WHAT YOU NEED TO DO> Could you repeat, word for word, the part of the HLB-1 abstract starting with "To evaluate the" and going on through "of neuromuscular junctions."?

DOCUMENT EXTRACT>
------------

Da-Yong Wang ^1,^✉, Yang Wang ¹

PMCID: PMC5552579 PMID: 19290026

Abstract

Objective To study the role of HLB-1 in regulating the organization and function of neuromuscular junctions in nematode Caenorhabditis elegans

Methods

To evaluate the functions of HLB-1 in regulating the organization and function of neuromuscular junctions, effects of hlb-1 mutation on the synaptic structures were revealed by uncovering the expression patterns of SNB-1::GFP and UNC-49::GFP, and pharmacologic assays with aldicarb and levamisole were also used to test the synaptic functions. Further rescue and mosaic analysis confirmed HLB-1’s role in regulating the organization and function of neuromuscular junctions.

------------

LISTED ENTRIES>
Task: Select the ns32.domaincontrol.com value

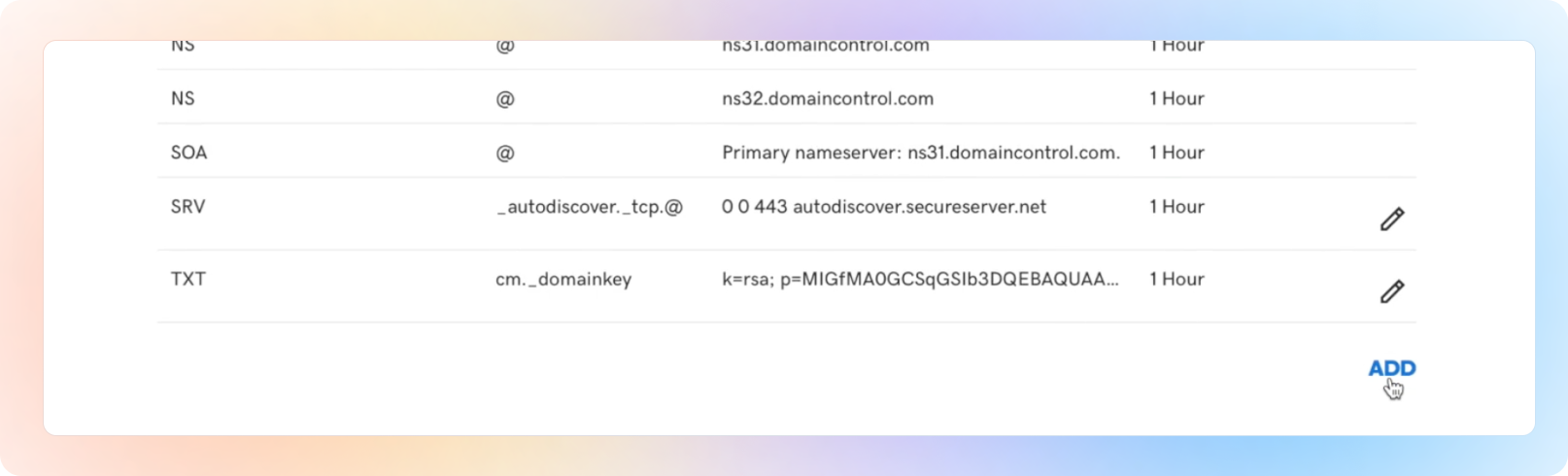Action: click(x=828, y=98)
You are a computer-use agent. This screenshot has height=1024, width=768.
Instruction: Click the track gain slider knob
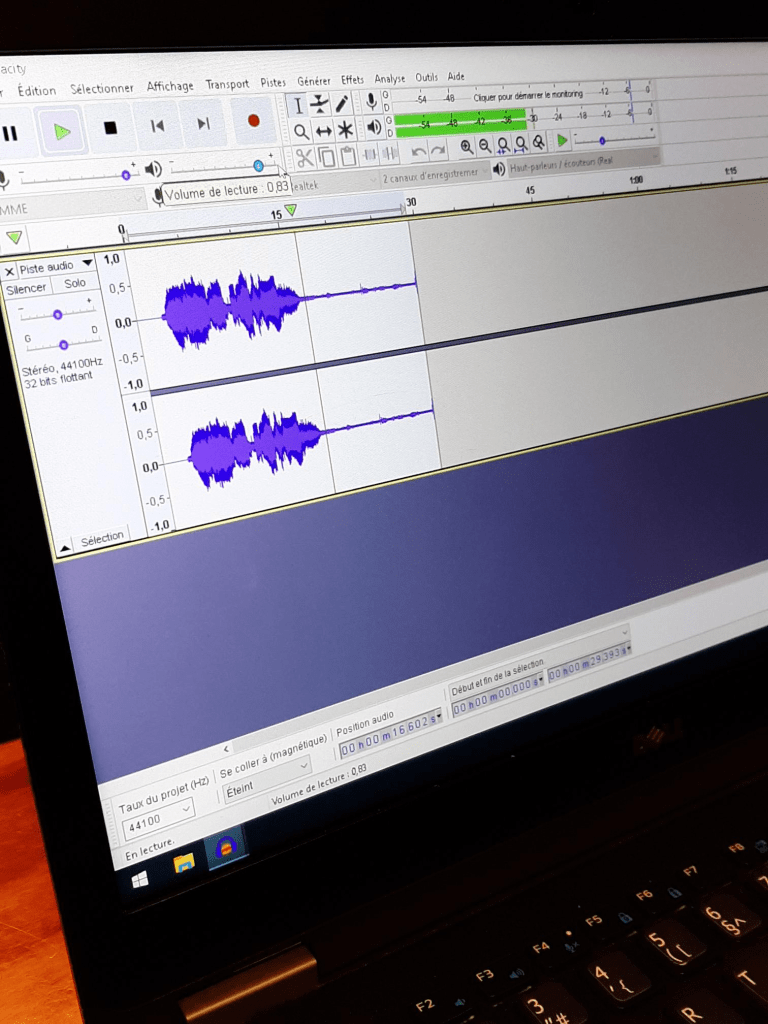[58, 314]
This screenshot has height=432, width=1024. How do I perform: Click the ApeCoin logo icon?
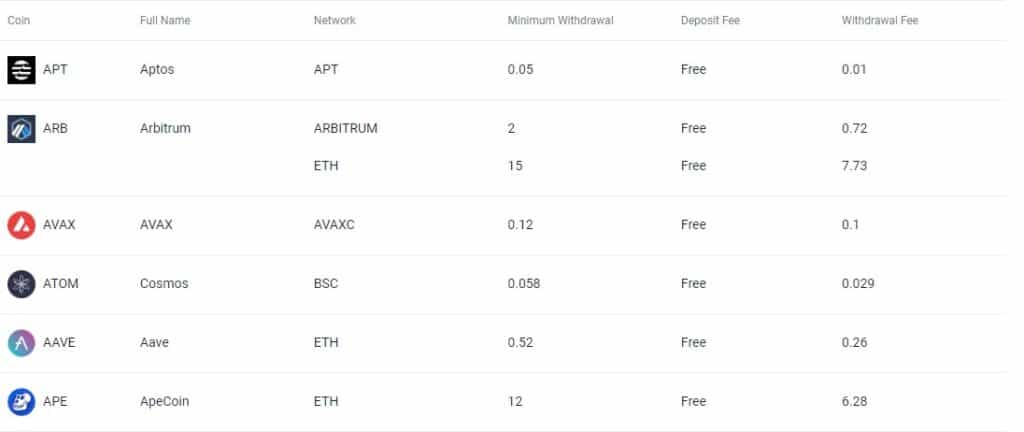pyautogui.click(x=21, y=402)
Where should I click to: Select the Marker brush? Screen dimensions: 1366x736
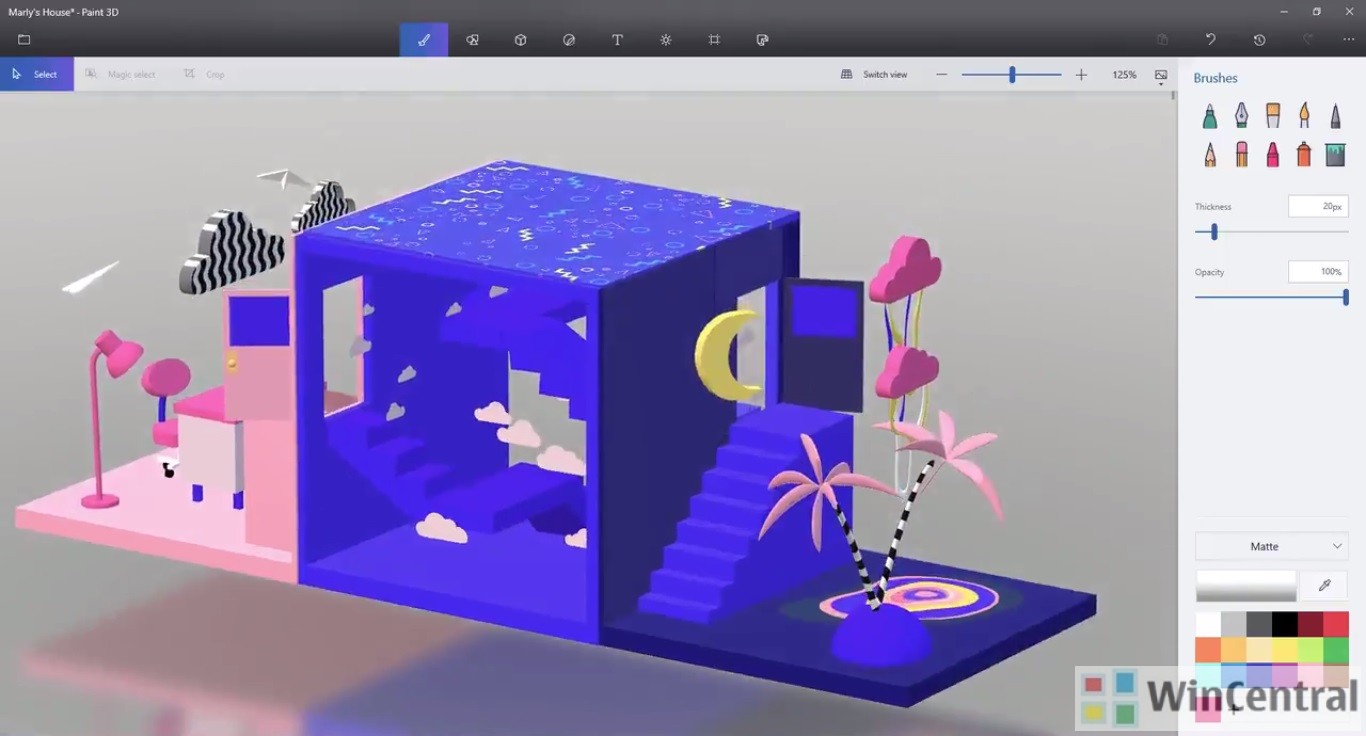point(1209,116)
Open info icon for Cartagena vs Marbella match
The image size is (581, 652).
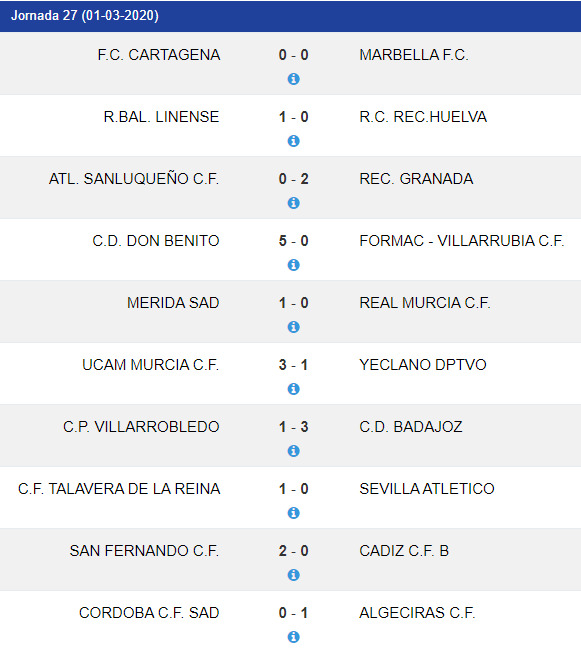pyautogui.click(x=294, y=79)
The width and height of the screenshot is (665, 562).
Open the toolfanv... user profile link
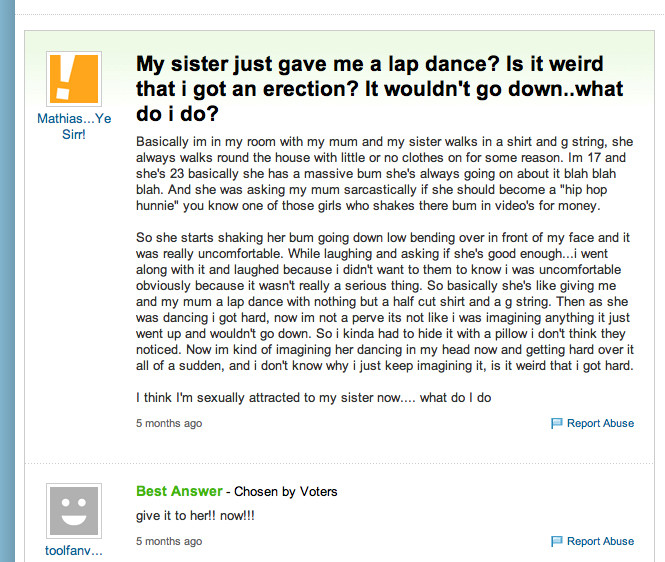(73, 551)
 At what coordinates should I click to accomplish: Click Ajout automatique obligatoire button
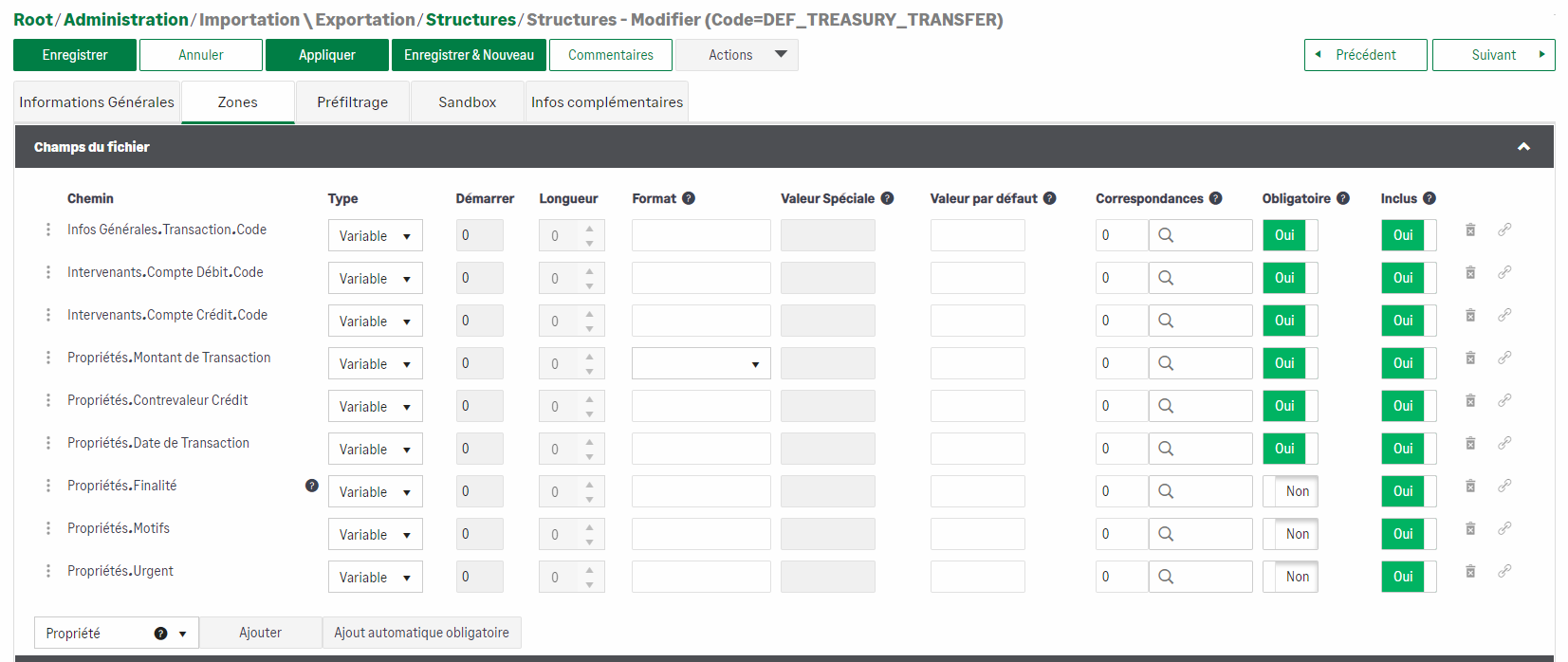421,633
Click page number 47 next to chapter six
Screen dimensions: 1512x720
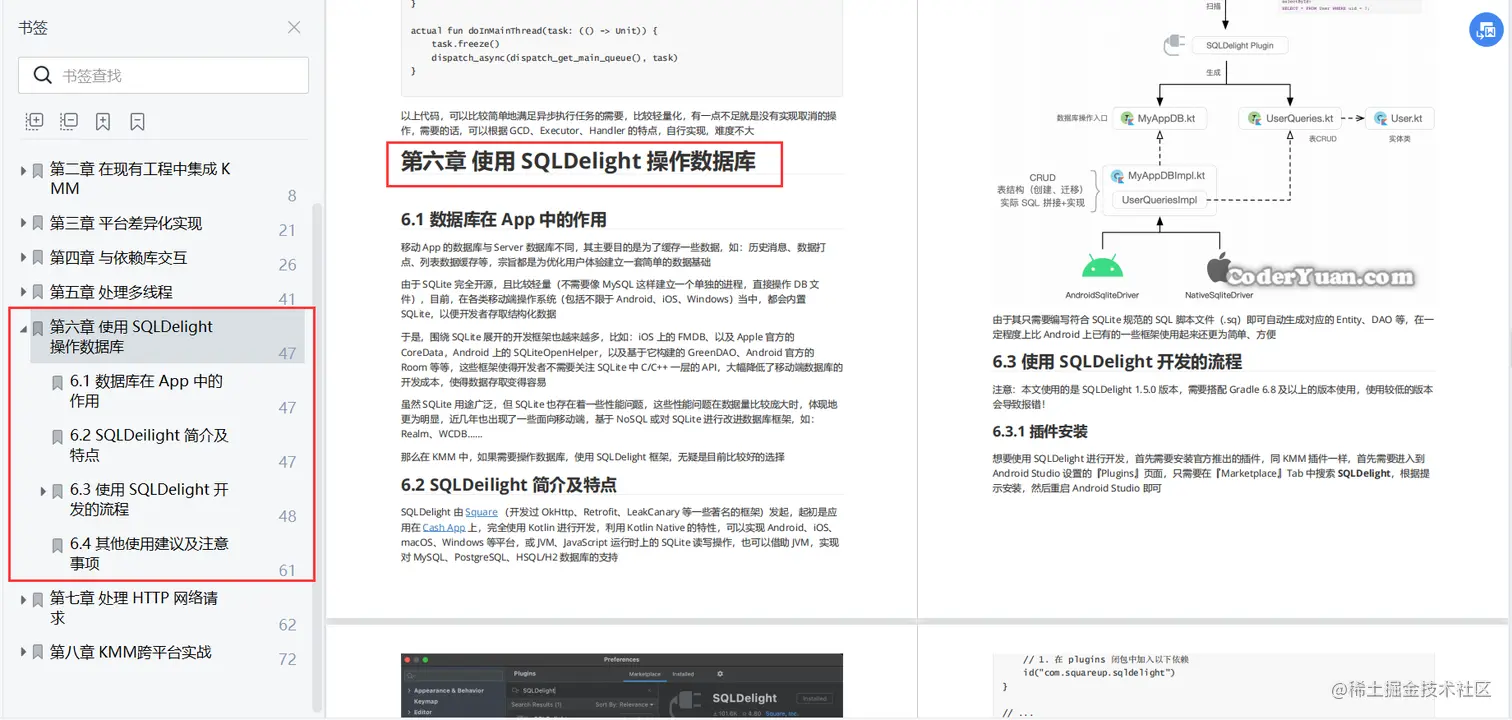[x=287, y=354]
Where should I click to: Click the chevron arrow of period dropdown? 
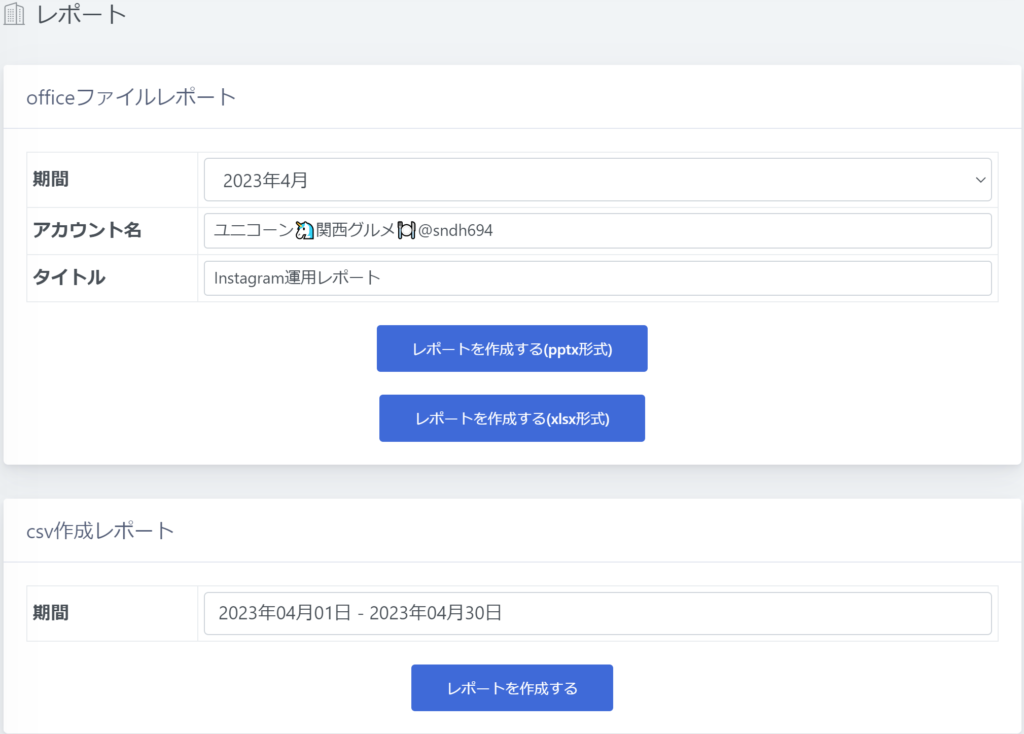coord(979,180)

------------

REPLY TO THE EXERCISE>
To evaluate the functions of HLB-1 in regulating the organization and function of neuromuscular junctions, effects of hlb-1 mutation on the synaptic structures were revealed by uncovering the expression patterns of SNB-1::GFP and UNC-49::GFP, and pharmacologic assays with aldicarb and levamisole were also used to test the synaptic functions. Further rescue and mosaic analysis confirmed HLB-1’s role in regulating the organization and function of neuromuscular junctions.